• WHAT IS NEEDED
Return the lines from the one containing "will click(330, 230)." through the one containing "Action: point(404,482)", reproducing them exactly.

• TASK DATA
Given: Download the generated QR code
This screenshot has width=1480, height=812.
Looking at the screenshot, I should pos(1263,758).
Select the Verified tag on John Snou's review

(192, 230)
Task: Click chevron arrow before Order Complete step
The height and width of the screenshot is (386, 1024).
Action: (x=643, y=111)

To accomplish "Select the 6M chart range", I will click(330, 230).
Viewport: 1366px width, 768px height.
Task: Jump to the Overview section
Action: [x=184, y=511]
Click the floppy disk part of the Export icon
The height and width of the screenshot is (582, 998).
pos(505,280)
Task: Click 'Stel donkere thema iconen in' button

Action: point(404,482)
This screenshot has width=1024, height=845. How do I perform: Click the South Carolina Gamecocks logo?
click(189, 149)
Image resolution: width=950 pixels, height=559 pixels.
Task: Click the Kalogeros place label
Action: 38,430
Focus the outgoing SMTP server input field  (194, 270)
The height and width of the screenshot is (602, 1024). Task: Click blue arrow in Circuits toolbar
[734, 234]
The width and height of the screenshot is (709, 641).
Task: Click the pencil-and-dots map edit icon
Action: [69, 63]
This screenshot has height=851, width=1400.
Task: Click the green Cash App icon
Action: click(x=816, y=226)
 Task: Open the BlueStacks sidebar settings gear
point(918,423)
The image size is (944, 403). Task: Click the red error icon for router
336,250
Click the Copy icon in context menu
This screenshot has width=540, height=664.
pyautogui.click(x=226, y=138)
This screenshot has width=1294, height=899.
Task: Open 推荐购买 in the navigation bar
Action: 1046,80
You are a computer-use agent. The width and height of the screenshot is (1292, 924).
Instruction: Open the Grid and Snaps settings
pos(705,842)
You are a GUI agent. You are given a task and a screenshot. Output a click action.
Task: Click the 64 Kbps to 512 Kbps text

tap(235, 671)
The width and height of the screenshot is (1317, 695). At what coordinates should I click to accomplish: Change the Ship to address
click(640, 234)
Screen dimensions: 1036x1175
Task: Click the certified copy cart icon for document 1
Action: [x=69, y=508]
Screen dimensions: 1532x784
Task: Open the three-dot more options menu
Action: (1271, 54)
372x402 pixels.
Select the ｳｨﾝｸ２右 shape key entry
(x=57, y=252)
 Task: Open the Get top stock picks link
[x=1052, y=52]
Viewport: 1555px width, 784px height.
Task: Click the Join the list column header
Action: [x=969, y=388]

• SOLUTION
To accomplish "Select the 6M chart range", I will click(330, 230).
Viewport: 1366px width, 768px height.
Task: Jump to the Overview section
Action: [x=184, y=511]
Click the floppy disk part of the Export icon
The height and width of the screenshot is (582, 998).
pos(505,280)
Task: Click 'Stel donkere thema iconen in' button

Action: point(404,482)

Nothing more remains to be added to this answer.